Program in Computational Biology & Bioinformatics, Yale University, New Haven, Connecticut, United States of America.
Department of Molecular Biophysics & Biochemistry, Yale University, New Haven, Connecticut, United States of America.
PLoS Comput Biol. 2023 Jul 6;19(7):e1011222. doi: 10.1371/journal.pcbi.1011222. eCollection 2023 Jul.
The COVID-19 pandemic caused by the SARS-CoV-2 virus has resulted in millions of deaths worldwide. The disease presents with various manifestations that can vary in severity and long-term outcomes. Previous efforts have contributed to the development of effective strategies for treatment and prevention by uncovering the mechanism of viral infection. We now know all the direct protein-protein interactions that occur during the lifecycle of SARS-CoV-2 infection, but it is critical to move beyond these known interactions to a comprehensive understanding of the "full interactome" of SARS-CoV-2 infection, which incorporates human microRNAs (miRNAs), additional human protein-coding genes, and exogenous microbes. Potentially, this will help in developing new drugs to treat COVID-19, differentiating the nuances of long COVID, and identifying histopathological signatures in SARS-CoV-2-infected organs. To construct the full interactome, we developed a statistical modeling approach called MLCrosstalk (multiple-layer crosstalk) based on latent Dirichlet allocation. MLCrosstalk integrates data from multiple sources, including microbes, human protein-coding genes, miRNAs, and human protein-protein interactions. It constructs "topics" that group SARS-CoV-2 with genes and microbes based on similar patterns of co-occurrence across patient samples. We use these topics to infer linkages between SARS-CoV-2 and protein-coding genes, miRNAs, and microbes.
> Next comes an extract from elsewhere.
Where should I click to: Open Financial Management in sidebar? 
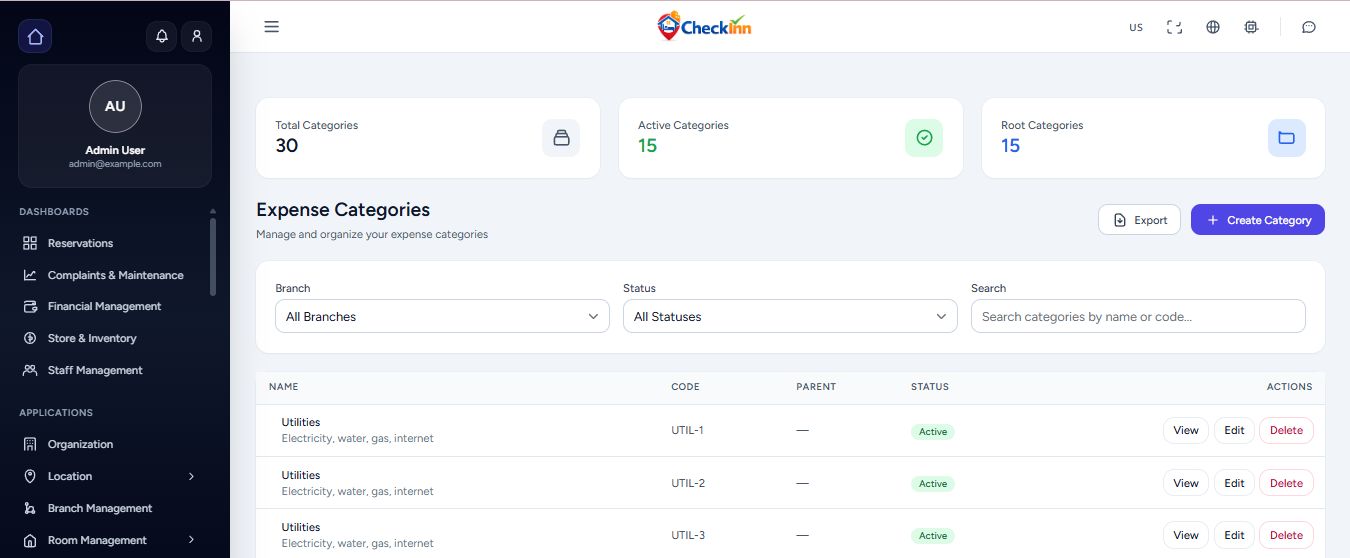[x=104, y=306]
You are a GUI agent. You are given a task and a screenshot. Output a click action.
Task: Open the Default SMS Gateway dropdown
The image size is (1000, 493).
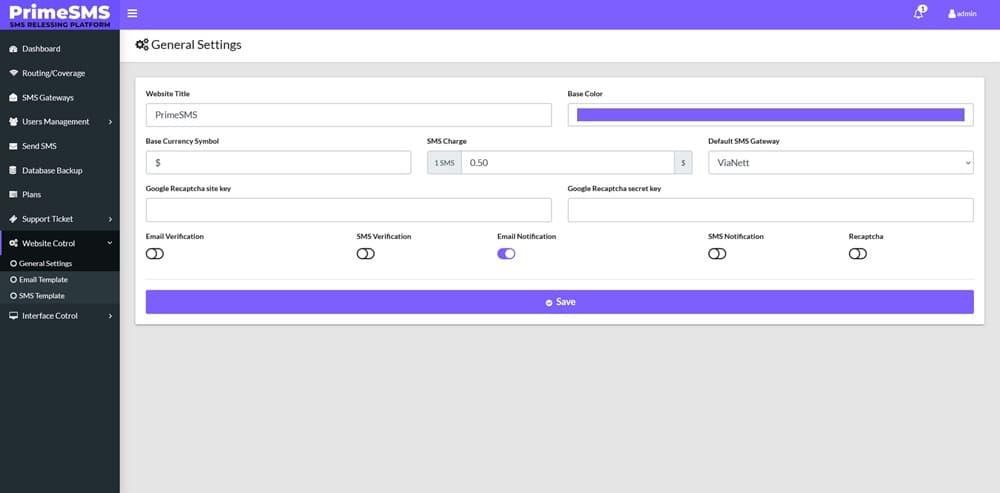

We then refine these initial linkages using network propagation to contextualize them within a larger framework of network and pathway structures. Using MLCrosstalk, we identified genes in the IL1-processing and VEGFA-VEGFR2 pathways that are linked to SARS-CoV-2. We also found that Rothia mucilaginosa and Prevotella melaninogenica are positively and negatively correlated with SARS-CoV-2 abundance, a finding corroborated by analysis of single-cell sequencing data.
由 SARS-CoV-2 病毒引起的 COVID-19 大流行已在全球范围内导致数百万人死亡。该疾病表现出多种症状,其严重程度和长期结果各不相同。先前的研究通过揭示病毒感染的机制,为治疗和预防策略的制定做出了贡献。我们现在已经了解了 SARS-CoV-2 感染过程中所有直接的蛋白-蛋白相互作用,但关键是要超越这些已知的相互作用,全面了解 SARS-CoV-2 感染的“全互作组”,其中包括人类 microRNA(miRNA)、其他人类蛋白编码基因和外源性微生物。这可能有助于开发治疗 COVID-19 的新药,区分长 COVID 的细微差别,并确定 SARS-CoV-2 感染器官的组织病理学特征。为了构建全互作组,我们开发了一种称为 MLCrosstalk(多层串扰)的统计建模方法,该方法基于潜在狄利克雷分配。MLCrosstalk 整合了来自多个来源的数据,包括微生物、人类蛋白编码基因、miRNA 和人类蛋白-蛋白相互作用。它根据患者样本中相似的共现模式,将 SARS-CoV-2 与基因和微生物分组为“主题”。我们使用这些主题来推断 SARS-CoV-2 与蛋白编码基因、miRNA 和微生物之间的联系。然后,我们使用网络传播来精炼这些初始联系,将它们置于更大的网络和途径结构框架内。使用 MLCrosstalk,我们确定了与 SARS-CoV-2 相关的 IL1 处理和 VEGFA-VEGFR2 途径中的基因。我们还发现 Rothia mucilaginosa 和 Prevotella melaninogenica 与 SARS-CoV-2 丰度呈正相关和负相关,单细胞测序数据分析证实了这一发现。